De son groupe familial, l’enfant apprend un certain nombre de savoirs (savoir-faire, savoir-dire, savoir-penser), de valeurs et de normes (explicites ou implicites) nécessaires à son intégration. L’étude de la famille par Talcott Parsons,43 de manière très simplifiée, reposait sur l’idée qu’elle avait une fonction principale, la socialisation. Elle transmet aux enfants, elle maintient à l’intérieur de la famille, les valeurs sociales. En socialisant l’individu, elle assure une fonction sociale majeure, celle du maintien ou de l’entretien des règles et des valeurs sociales.

Comment les parents se comportent-ils à l’égard de leur enfant  et que lui apprennent-ils en se comportant de la sorte? Quels modèles fournissent-ils à l’enfant ? Quelles sont les incitations directes que les parents exercent à l’égard de l’enfant pour lui apprendre à se comporter de façon adaptée dans les relations sociales ?

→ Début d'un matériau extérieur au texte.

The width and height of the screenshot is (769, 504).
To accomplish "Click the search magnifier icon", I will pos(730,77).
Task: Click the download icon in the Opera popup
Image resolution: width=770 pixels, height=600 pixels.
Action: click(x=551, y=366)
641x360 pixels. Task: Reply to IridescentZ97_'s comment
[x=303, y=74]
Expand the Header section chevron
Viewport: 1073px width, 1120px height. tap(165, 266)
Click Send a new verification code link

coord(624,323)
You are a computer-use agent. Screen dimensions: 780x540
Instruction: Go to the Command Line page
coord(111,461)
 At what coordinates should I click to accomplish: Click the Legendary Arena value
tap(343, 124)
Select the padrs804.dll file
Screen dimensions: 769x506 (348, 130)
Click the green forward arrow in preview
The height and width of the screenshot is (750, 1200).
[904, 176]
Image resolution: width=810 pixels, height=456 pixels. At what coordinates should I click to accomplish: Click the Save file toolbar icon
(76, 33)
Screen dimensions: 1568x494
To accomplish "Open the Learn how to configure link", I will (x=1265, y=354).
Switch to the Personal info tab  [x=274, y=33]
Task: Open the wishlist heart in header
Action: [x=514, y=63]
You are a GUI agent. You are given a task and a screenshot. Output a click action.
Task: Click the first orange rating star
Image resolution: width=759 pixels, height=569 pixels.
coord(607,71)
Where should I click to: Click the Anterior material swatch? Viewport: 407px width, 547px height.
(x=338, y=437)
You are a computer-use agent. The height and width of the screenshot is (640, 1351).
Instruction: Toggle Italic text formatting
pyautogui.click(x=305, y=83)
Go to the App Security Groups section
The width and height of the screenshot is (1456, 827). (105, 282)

Certains auteurs font l’hypothèse que les pratiques éducatives parentales sont un des médiateurs essentiels de l’apprentissage des conduites adaptées ou bien déviantes.44 Elles s’acquièrent par le biais des processus d’identification, par le jeu de l’imitation et de l’observation des modèles que les parents fournissent à l’enfant ou en fonctions des incitations et renforcements qui lui sont directement distribués par les personnes de son entourage. La famille est alors considérée comme un lieu d’apprentissage où l’enfant apprend en particulier comment entrer en contact avec autrui, comment maintenir le contact et comment résoudre les situations de conflit social.

Dans quelles conditions l’enfant acquiert-il alors des compétences sociales repérées ensuite dans ses relations avec ses pairs, à l’âge scolaire ?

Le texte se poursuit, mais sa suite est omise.